Australia's Right to Protect its Borders and Secondary Movement
It is well recognised that Australia, as a sovereign state, has
the right to protect its borders and preserve that sovereignty.
The sovereignty of the nation is morally justifiable, however, only
if the nation state discharges its primary obligation to protect
the human rights and uphold the dignity of its citizens.
The right to protect Australia's borders and preserve its sovereignty
must be balanced against these other competing rights as well as
Australia's obligations under international Conventions to which
it is a signatory. There are two key rights and obligations that
must be taken into account in this balancing exercise. The obligation
on Australia under the Refugee Convention not to penalise a person
for their illegal entry or presence in Australia and the right refugees
have to be afforded real protection.
Under the Refugee Convention, Australia must not penalise a person
coming directly from a territory where their life or freedom was
threatened (within the meaning of the Refugee Convention) because
they entered, or are in, Australia illegally, provided they present
themselves without delay to the authorities and show good cause
for their illegal entry or presence.
Even though most of the asylum seekers who have arrived in Australian
territory by boat in the last few years have proved to be refugees,
the government argues that they have not come directly from
a territory where their life or freedom was threatened. In the government's
opinion, most (if not all) of the refugees have had protection available
to them in some other place en route. They continued their journey
not for protection but for a migration outcome, seeking a better
life in Australia. The government therefore claims that it is entitled
to impose penalties such as detention and the provision of a visa
with restrictive and discriminatory provisions because the government
presumes that they have all spent at least seven days in a country
where protection was available.
The Department of Immigration & Multicultural & Indigenous
Affairs (DIMIA) has recently stated:
In the view of the Australian Government, a person to whom Australia
owes protection will fall outside the scope of Article 31(1) if
he or she spent more than a short period of time in a third country
whilst travelling between the country of persecution and Australia,
and settled there in safety or was otherwise accorded protection,
or there was no good reason why they could not have sought and obtained
effective protection there. What amounts to a short period of time
will depend ultimately on the facts of a particular case.
Despite this statement, the government has arbitrarily set seven
days residence in a country as the cut-off for access to a permanent
protection visa, even if protection could have been sought only
through the offices of UNHCR in that country. Further, UNHCR is
generally not involved in providing physical protection to refugees.
Instead it relies heavily on the cooperation of states to assist
in providing this protection.
::::
* _What is asked_:
A: According to the text on Australia's border protection and secondary movement, how many days of residence in a country has the government set as the cut-off for access to a permanent protection visa?
B: Pick up the text on Australia's border protection and secondary movement after its last sentence and carry it on in the same style.
::::
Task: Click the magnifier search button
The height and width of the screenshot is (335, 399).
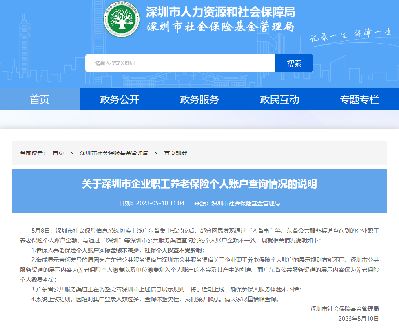Action: click(294, 63)
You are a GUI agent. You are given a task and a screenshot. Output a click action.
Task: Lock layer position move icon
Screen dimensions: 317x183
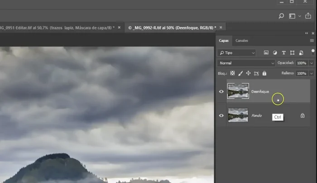pos(248,73)
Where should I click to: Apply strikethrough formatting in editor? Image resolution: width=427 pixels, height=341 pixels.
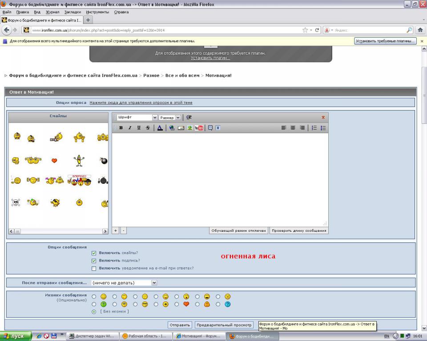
::::
* _Answers given_:
A: Seven days.

B:
Does this mean that any refugee who has spent a week en route
in Indonesia waiting for a boat to Australia can be penalised and
denied a permanent protection visa because they could have gone
to Jakarta and joined the queue at the UNHCR office rather than
awaiting a boat in precarious circumstances? Given that Indonesia
is not a signatory to the Refugee Convention and that the country
is not governed by the rule of law, how can it credibly be argued
that boat people should stop their journey in Indonesia and enjoy
real and effective protection?
Australia's unilateral attempts to design punitive deterrents
to prevent secondary movement of refugees have not been welcomed
by UNHCR. Those who have suffered most as a result of Australia's
unilateral action have overwhelmingly been found to be refugees
and no security threat at all.
It is in the interests of the refugees of the world that we address
the problems of secondary movement and as has been suggested by
UNHCR's chief Ruud Lubbers that we "build an effective system
of international burden sharing, where governments are discouraged
from taking unilateral and punitive action, and where refugees are
able to rely on adequate protection and assistance within their
regions of origin. For to take punitive action is to shoot oneself
in the foot. It is not effective, and it only worsens the climate
between North and South."
Adopting a simplistic approach that few of the refugees that arrive
in Australia are deserving of protection because Australia is not
the first possible country in which they could seek protection does
not recognise that the aim of most refugees is to seek real protection
for themselves and that for a certain number of refugees Australia
is the first port of call on the only journey available to them
where they think there is the prospect of real protection.
It is wrong for government to design a punitive deterrent policy
based on the simplistic presumption that few if any refugees reaching
Australia could be seeking real protection at the first available
port of call. In times of crisis, Australia like all countries which
can offer real protection should be expected to pull its weight
in offering proper assessment and protection to those who come seeking
asylum. We should not go it alone in designing more punitive means
for deterring asylum seekers thereby punishing true refugees as
much as the handful of undoubted secondary moving economic migrants.
by Frank Brennan SJ AO.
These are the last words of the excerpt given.